[Target pointing data]

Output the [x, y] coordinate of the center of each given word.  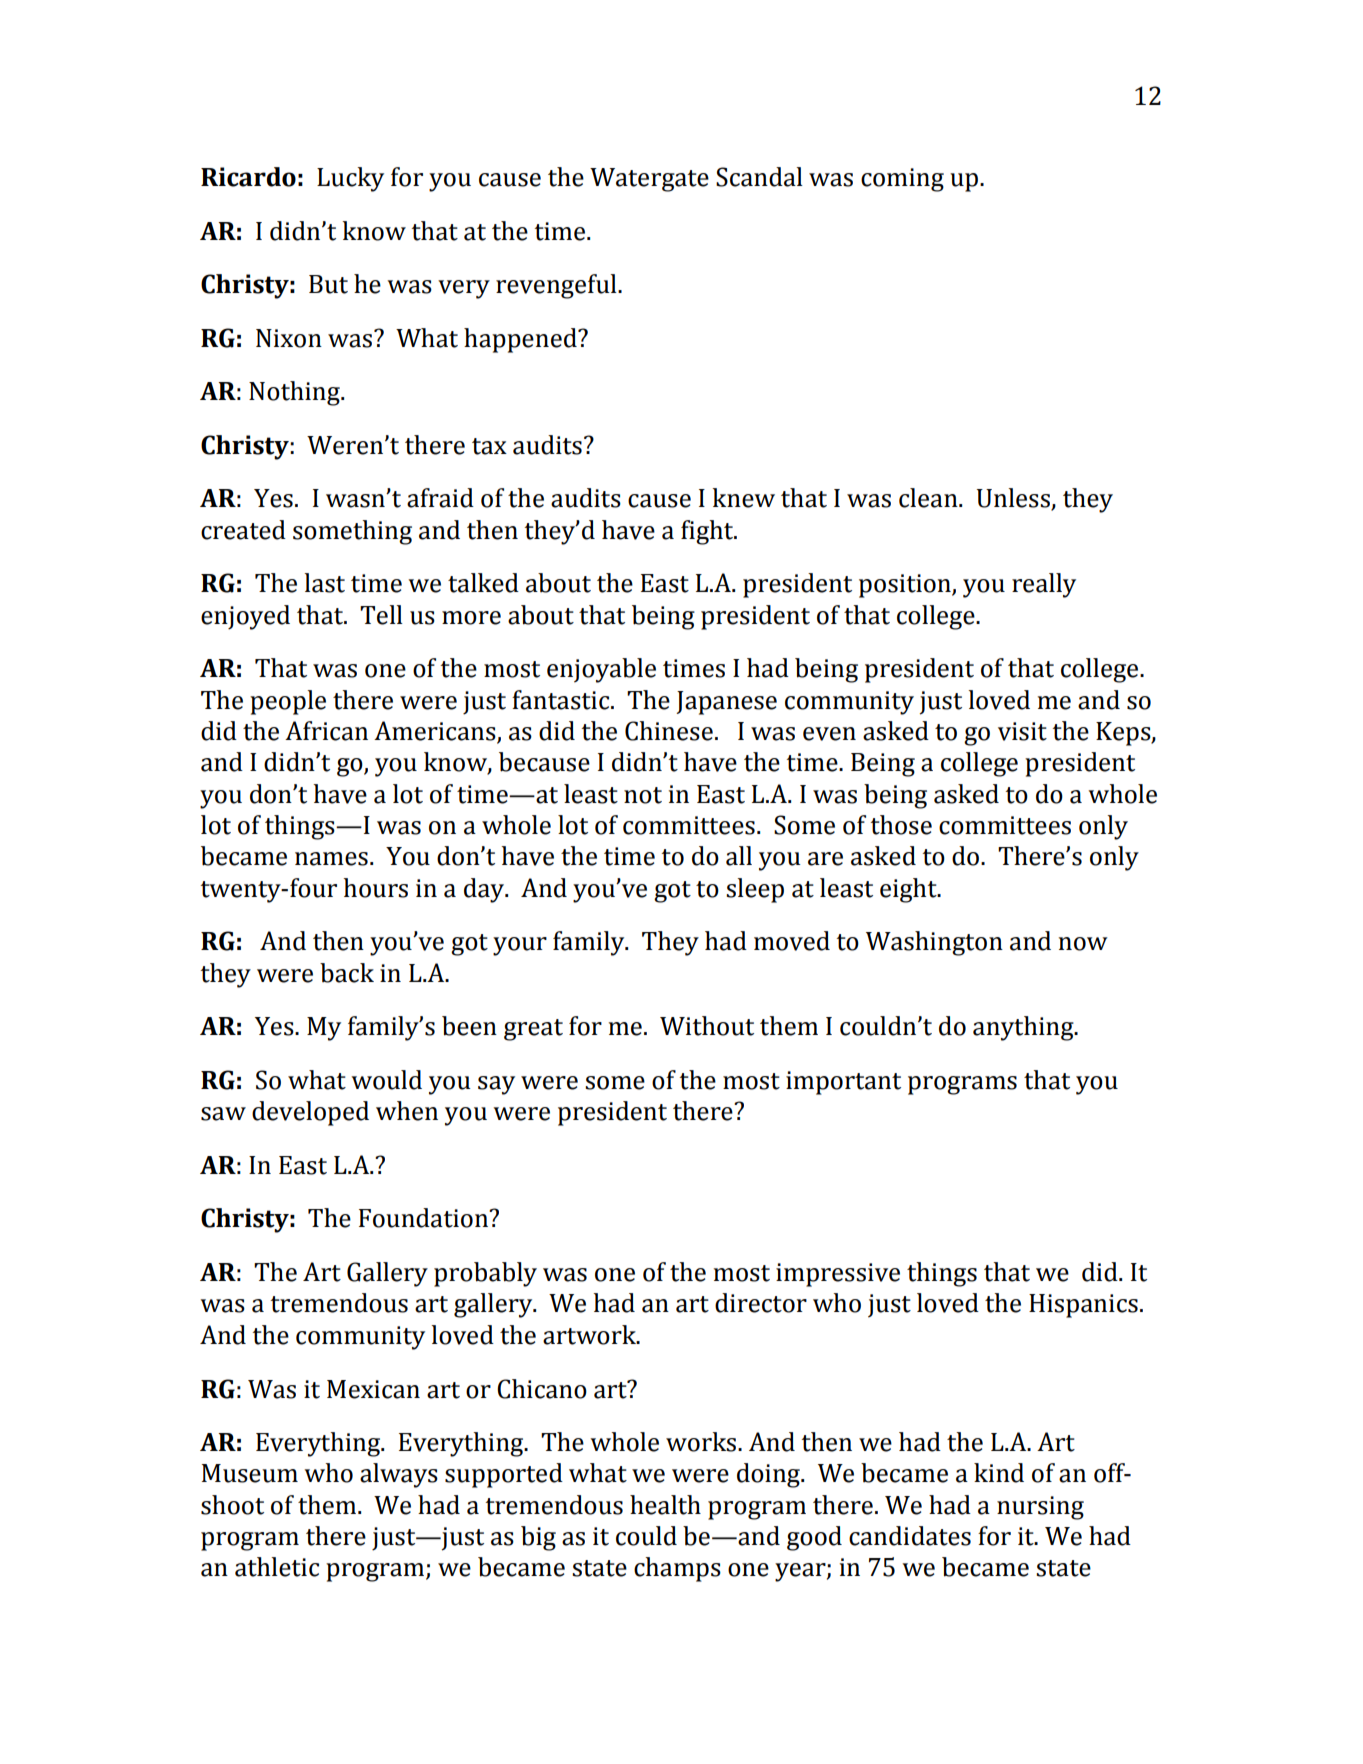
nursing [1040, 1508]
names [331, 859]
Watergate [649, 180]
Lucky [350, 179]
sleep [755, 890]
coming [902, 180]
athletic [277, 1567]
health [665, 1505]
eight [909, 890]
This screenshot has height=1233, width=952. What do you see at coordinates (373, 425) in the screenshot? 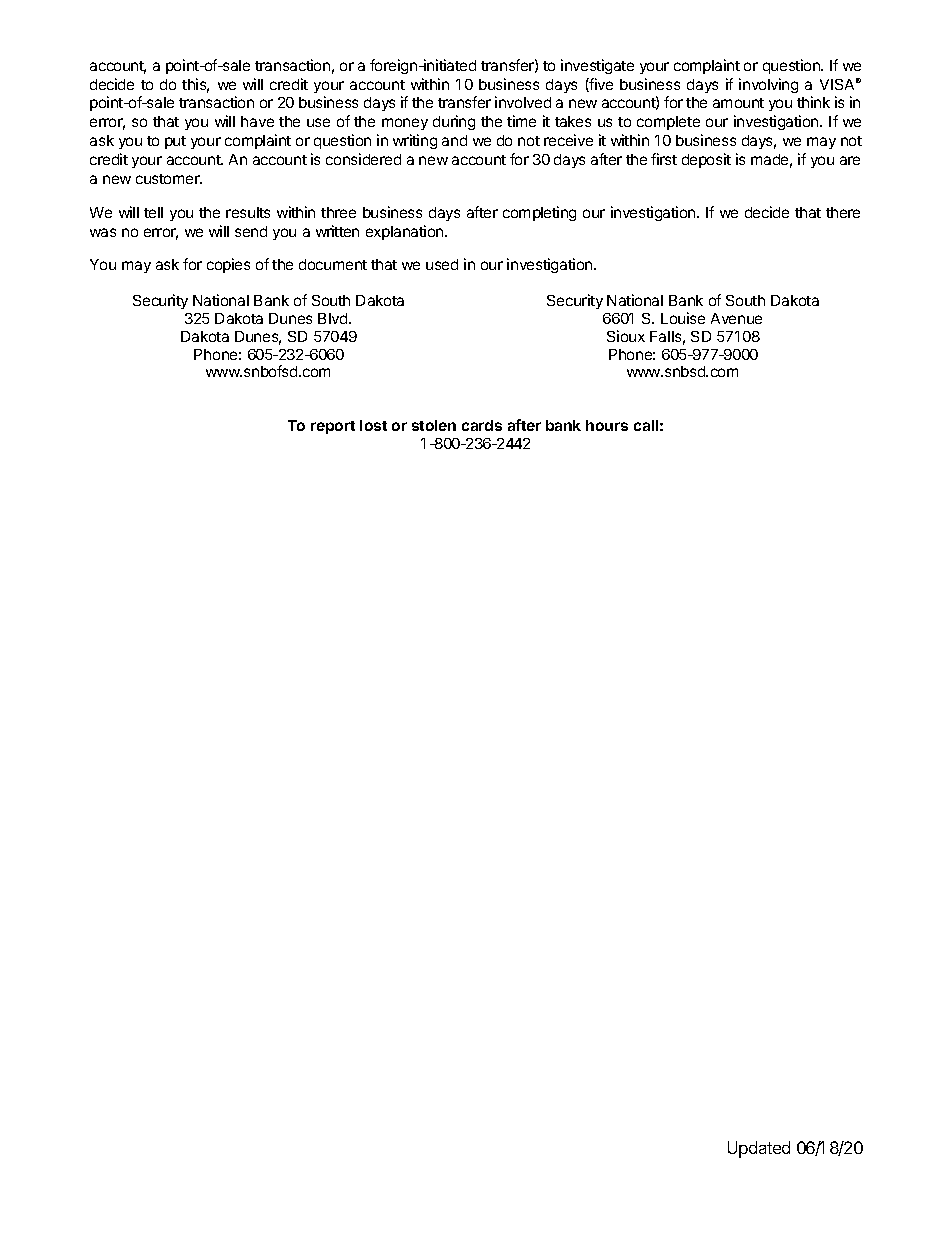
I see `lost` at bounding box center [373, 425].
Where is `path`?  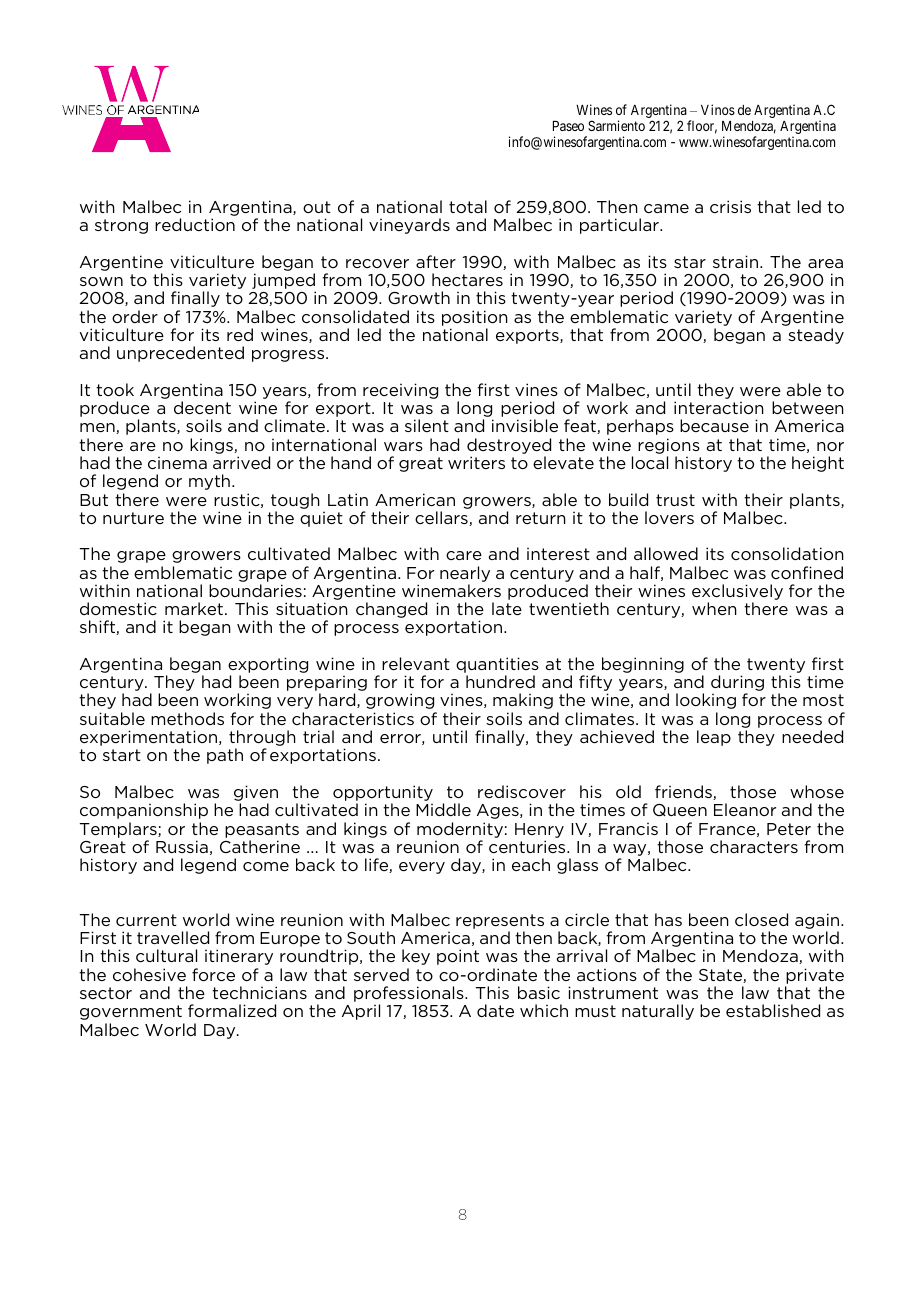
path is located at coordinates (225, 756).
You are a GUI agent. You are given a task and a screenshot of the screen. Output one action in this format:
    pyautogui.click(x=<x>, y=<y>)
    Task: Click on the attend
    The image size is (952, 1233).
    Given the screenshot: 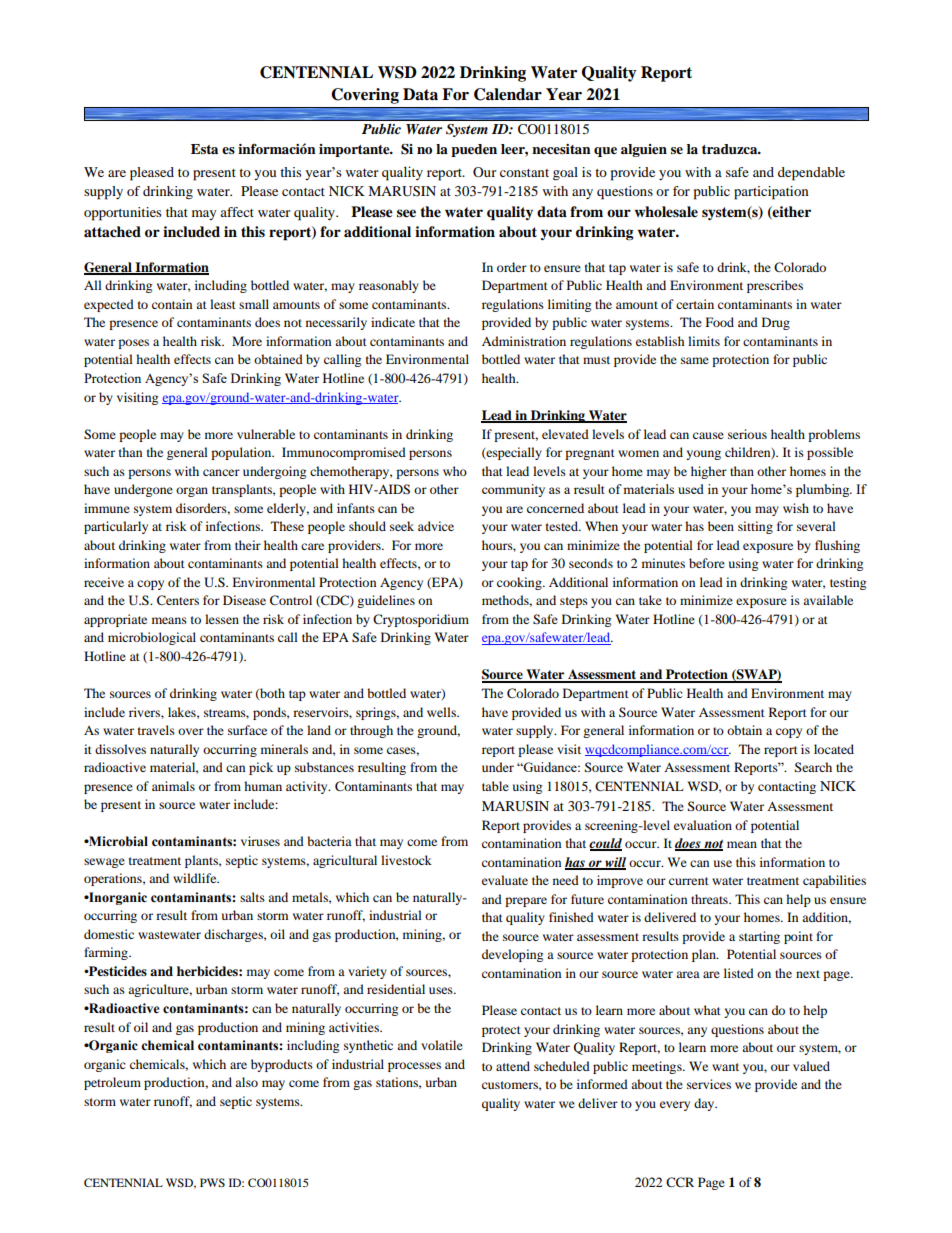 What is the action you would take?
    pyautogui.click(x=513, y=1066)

▸ WHAT TO WORK ON: Please rewrite the part of the lines that opens with the line containing "Lucky [350, 179]" and closes with the line containing "path is located at coordinates (225, 756).", replacing "screenshot" with "image" and keeping everything else unchanged. Omit the pictures from your answer.

▸ TASK RESULT:
Lucky [350, 179]
sleep [755, 890]
coming [902, 180]
athletic [277, 1567]
health [665, 1505]
eight [909, 890]
This image has height=1233, width=952. What do you see at coordinates (373, 425) in the image? 
I see `lost` at bounding box center [373, 425].
Where is `path`?  
path is located at coordinates (225, 756).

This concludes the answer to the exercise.